Sunday, November 26, 2017

Martin, The Smart Financial Advisor

The subtitle of Bill Martin’s The Smart Financial Advisor (Harriman House, 2017) says it all: How Financial Advisors Can Thrive by Embracing Fintech and Goals-Based Investing. Martin, the chief investment officer at INTRUST Bank, beats the drum for goal-based investing since it has so many benefits, for both advisors and clients. For instance, it enables advisors to manage more of their clients’ wealth, it better matches assets and liabilities, it determines the optimal asset allocation, it minimizes taxes, and it increases an advisor’s value. He also advocates using fintech within a goals-based investing framework to efficiently manage, monitor, and report goal progress.
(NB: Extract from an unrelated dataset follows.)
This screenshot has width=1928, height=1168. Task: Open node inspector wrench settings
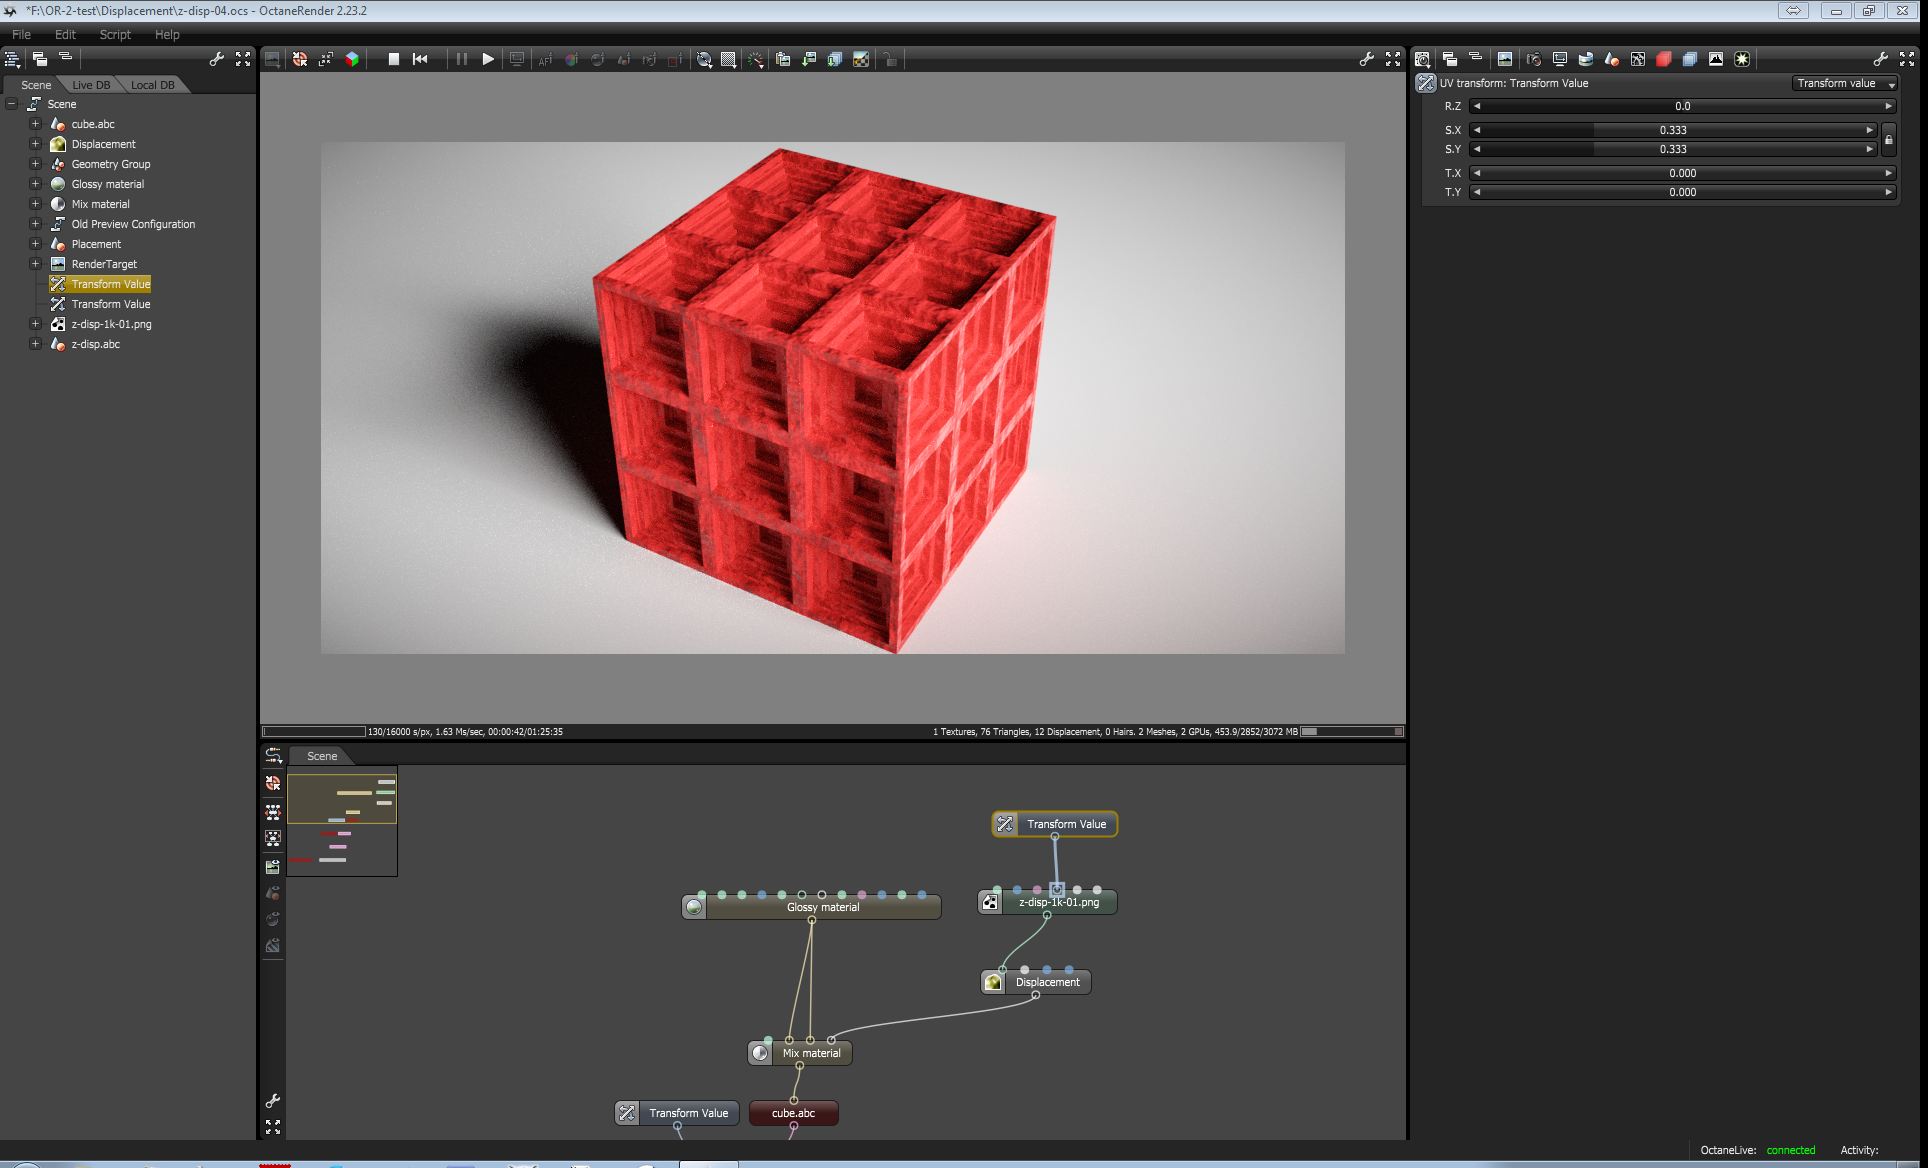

Most investors fall victim to a bevy of investing hazards. They react to external factors, fail to plan, quarantine their portfolios, mismanage risks, rely on alluring stories, ignore taxes, and focus on past performance. Advisors can address these hazards by adopting goals-based investing, identifying and prioritizing client goals, managing client wealth holistically, assessing risk comprehensively, determining the optimal mix of assets and constructing portfolios intelligently, utilizing tax-smart investment strategies, and tracking goal progress.

Goals-based investing is gaining traction among advisors and “finally appears positioned to become the new industry norm in managing wealth.” Historically, from the 1900s to the 1960s investors held concentrated stock portfolios and evaluated their stocks independently. From the 1960s to the 1980s Markowitz’s theory of portfolio selection became the guiding model, then from the 1980s through the 1990s strategic asset allocation took over. Employing Markowitz's model added value to investors' portfolios; strategic asset allocation added more value. Today, in part as a result of the findings of behavioral finance, goals-based investing is beginning to take center stage, and it is adding yet more value.

Martin explains the ins and outs of goals-based investing, step by step, element by element. Although he is writing for financial advisors, I consider his book a must-read for the DIY investor as well. Admittedly, it’s a lot harder for the individual investor to stay on track without the assistance of an advisor, but it’s virtually impossible without a viable, forward-looking plan. If you’re acting as your own advisor, you couldn’t ask for a clearer, more useful book than The Smart Financial Advisor.